Task requirements →
1) Write out the portion of the bargaining-representative passage that begins at the words "The Company [i.e., ACS]" and stops after the words "of the UBCJA.".
2) Answer these questions from the bargaining-representative passage:
(a) What reason does ACS first give for saying the Local is not the employees' bargaining representative?
(b) Under the main CBA, who retains the right to reject or accept applicants referred by the UBCJA?
(c) What does the Company agree to use in filling job vacancies on all projects?
3) Continue the bargaining-representative passage from the point where it ends.

Selected text →
+++

ACS first argues that the Local is not the employees' bargaining representative because it is not a signatory to the CBAs. The Board replies that, even so, the CBAs contemplate that local affiliates will act as bargaining representatives. We agree with the Board. The main CBA provides in relevant part as follows:

The Company [i.e., ACS] agrees to recognize the jurisdictional claims of the UBCJA and to comply with the contractual wages, fringe benefits, hours and other working conditions established between the UBCJA affiliates and the employers or recognized employer agencies in the localities in which the company does any work within the jurisdiction of the UBCJA.

* * * * * *

The UBCJA agrees to refer personnel to jobs upon a nondiscriminatory basis, such referral to be made upon the request of the Company who retains the right to reject or accept the applicants for employment. The UBCJA affiliates having jurisdiction in the respective areas of the performance of work will maintain appropriate nondiscriminatory facilities for the registration and referral of personnel possessing the skills required for the performance of work by the Company. The Company agrees to use said facilities in filling job vacancies on all projects.

+++

Given information →
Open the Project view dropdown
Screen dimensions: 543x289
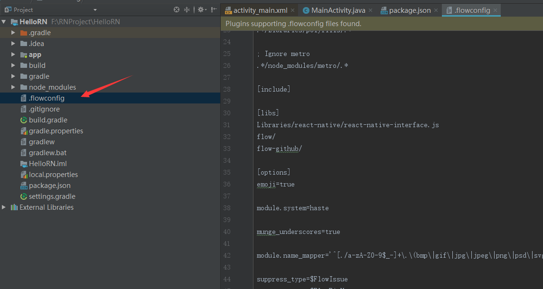(x=95, y=10)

+++

Exercise answers →
1)
The Company [i.e., ACS] agrees to recognize the jurisdictional claims of the UBCJA and to comply with the contractual wages, fringe benefits, hours and other working conditions established between the UBCJA affiliates and the employers or recognized employer agencies in the localities in which the company does any work within the jurisdiction of the UBCJA.

2)
(a) The Local is not a signatory to the CBAs.
(b) The Company.
(c) The facilities that the UBCJA affiliates having jurisdiction maintain for the registration and referral of personnel.

3)
JA II 177-78. The Local is something more than a third-party beneficiary of this agreement. The agreement imposes upon the Local the duty to maintain a hiring hall for the employer's use. Moreover, it contemplates that local affiliates will bargain with employers to set the actual terms on which represented employees shall be employed. The Local has both powers and duties under the contract, and its powers include at least limited representation of employees.

A second agreement, signed the same day, gives even stronger evidence of the Local's capacity to bargain on behalf of ACS's employees. It provides that

Should any dispute or grievance arise under any of the terms of this Agreement, the Employer [i.e., ACS] or his representative and the area (Local Union, District or Provincial Council) union representative shall meet or otherwise be in contact promptly to settle the dispute.

JA II 46. Only if the Local cannot resolve the dispute on behalf of the employees will the International become involved. Id. at 46-47. We agree with the Board that, in signing these agreements with the International, ACS agreed to treat local affiliates as bargaining representatives for at least some purposes.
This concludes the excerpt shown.